Prima squadra

Melegoni in Nazionale per riconquistare il Pescara

Capitano in Under 20, non trova spazio in biancazzurro

13.11.2018 07:11

E adesso spazio alle Nazionali. Il campionato va in letargo per una settimana e per il Pescara di mister Bepi Pillon (che ha fallito a Palermo l’aggancio alle due migliori versioni del Pescara in B, i 25 punti totalizzati dai biancazzurri di Delio Rossi del 1996-97 e da quelli di Zdenek Zeman del 2011-12) c’è qualche giorno di relax.

Dopo la sconfitta di Palermo il tecnico di Preganziol ha infatti disposto due giorni di riposo per la truppa che tornerà a lavorare solo domani alle ore 15 al Poggio (prevista doppia seduta, invece, giovedì e venerdì).

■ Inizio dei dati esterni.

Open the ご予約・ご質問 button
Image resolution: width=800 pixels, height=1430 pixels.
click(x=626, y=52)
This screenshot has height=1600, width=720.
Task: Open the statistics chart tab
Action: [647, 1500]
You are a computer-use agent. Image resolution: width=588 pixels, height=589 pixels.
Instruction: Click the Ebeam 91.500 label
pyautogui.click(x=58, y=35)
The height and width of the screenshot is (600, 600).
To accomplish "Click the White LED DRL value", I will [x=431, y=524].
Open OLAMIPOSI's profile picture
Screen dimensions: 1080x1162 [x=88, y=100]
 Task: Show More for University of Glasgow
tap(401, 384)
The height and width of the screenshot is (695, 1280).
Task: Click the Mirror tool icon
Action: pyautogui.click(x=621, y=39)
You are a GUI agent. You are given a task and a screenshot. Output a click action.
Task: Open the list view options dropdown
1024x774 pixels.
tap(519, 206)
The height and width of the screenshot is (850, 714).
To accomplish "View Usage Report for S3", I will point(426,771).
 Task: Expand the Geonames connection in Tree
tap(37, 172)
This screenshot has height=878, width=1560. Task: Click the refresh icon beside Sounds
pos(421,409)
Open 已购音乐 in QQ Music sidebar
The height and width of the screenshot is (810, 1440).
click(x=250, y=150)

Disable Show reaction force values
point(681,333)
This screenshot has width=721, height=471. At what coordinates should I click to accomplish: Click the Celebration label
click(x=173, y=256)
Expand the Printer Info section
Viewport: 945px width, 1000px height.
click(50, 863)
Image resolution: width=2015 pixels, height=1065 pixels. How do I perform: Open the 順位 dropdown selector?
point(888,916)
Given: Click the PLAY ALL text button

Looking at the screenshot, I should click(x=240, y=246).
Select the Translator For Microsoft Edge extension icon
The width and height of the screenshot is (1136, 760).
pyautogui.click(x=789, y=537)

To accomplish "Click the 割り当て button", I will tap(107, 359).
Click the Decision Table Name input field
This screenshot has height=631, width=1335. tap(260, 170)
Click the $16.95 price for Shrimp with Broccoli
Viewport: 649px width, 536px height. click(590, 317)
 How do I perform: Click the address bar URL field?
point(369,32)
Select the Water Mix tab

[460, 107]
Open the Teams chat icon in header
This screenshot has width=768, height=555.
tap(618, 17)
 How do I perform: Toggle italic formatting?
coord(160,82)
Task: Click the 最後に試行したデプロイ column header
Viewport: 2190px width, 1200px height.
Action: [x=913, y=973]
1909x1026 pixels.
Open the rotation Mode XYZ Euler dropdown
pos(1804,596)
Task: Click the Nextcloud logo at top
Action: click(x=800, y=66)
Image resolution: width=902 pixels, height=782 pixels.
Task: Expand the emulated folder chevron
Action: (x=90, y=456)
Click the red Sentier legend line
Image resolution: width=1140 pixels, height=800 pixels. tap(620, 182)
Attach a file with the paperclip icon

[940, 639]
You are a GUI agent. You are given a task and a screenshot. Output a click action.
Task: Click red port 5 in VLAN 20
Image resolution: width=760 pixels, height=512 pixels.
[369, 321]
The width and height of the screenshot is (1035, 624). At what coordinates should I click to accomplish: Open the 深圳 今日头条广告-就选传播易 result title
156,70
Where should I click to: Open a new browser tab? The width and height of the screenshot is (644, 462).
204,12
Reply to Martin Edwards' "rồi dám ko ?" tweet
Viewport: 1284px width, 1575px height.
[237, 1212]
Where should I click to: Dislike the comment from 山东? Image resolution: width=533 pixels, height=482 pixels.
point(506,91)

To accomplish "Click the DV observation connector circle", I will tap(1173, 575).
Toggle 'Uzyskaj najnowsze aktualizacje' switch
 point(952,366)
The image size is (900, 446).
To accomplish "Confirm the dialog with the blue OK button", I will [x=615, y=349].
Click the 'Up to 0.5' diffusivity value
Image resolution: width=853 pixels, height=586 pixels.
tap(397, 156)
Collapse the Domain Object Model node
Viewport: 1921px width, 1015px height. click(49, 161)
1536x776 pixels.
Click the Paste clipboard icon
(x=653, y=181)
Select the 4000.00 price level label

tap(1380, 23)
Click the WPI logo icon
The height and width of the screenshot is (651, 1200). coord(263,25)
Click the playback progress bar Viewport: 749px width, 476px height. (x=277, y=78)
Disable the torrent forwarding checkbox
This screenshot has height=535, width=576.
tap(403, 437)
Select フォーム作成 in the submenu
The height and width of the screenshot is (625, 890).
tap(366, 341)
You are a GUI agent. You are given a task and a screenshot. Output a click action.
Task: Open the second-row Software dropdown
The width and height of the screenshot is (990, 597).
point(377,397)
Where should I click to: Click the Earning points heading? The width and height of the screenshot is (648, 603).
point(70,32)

Alla ripresa delle fatiche mancheranno i giocatori precettati dalle varie rappresentative nazionali, ovvero Elizalde (Uruguay Sub20), gli albanesi Ledian Memushaj ed Elhan Kastrati (quest’ultimo chiamato dall’Under 21) e gli azzurrini dell’Under 20 Mirko Antonucci, uscito malconcio da Palermo (un fastidio all’inguine per lui) e Filippo Melegoni. I due talenti italiani saranno impegnati nel Torneo “8 Nazioni” per un doppio impegno particolarmente importante. I ragazzi del c.t. Paolo Nicolato infatti affronteranno giovedì alle ore 15 in diretta su RaiSport i pari età della Germania allo stadio ‘Enzo Ricci’ di Sassuolo per poi far visita all’Olanda martedì 20 novembre (ore 19) a Katwijk aan Zee. Soprattutto per Melegoni il doppio confronto può essere una vetrina importante per ritrovare il ritmo partita ed un po’ di fiducia. In biancazzurro, infatti, il gioiellino di scuola Atalanta non vede il campo dal 15 settembre, giorno del pareggio di Brescia. Si era ben disimpegnato contro il Livorno nella seconda giornata nel match deciso dalla doppietta su rigore di Cocco e poi era stato confermato titolare in Lombardia, ma poi complice l’esplosione di Josè Machin non ha più trovato spazio, nemmeno in corso d’opera. Ma mister Pillon lo tiene in grande considerazione e a breve potrebbe dargli una nuova chance. Al primo vero anno tra i grandi, infatti, un giovane ha bisogno di tempo per assimilare i carichi di lavoro e capire la differenza che intercorre con un campionato Primavera. Nella linea mediana biancazzurra, Melegoni rappresenta un unicum per caratteristiche tecniche: ha fisico, corsa, qualità e capacità di inserimento. Arriverà anche il suo momento, ma difficilmente, almeno da titolare, già alla ripresa delle ostilità domenica 25 quando all’Adriatico-Cornacchia sarà di scena l’Ascoli dell’abruzzese Vivarini, reduce da un inaspettato ko interno per mano del neopromosso Padova ora affidato alle sapienti mani di Foscarini.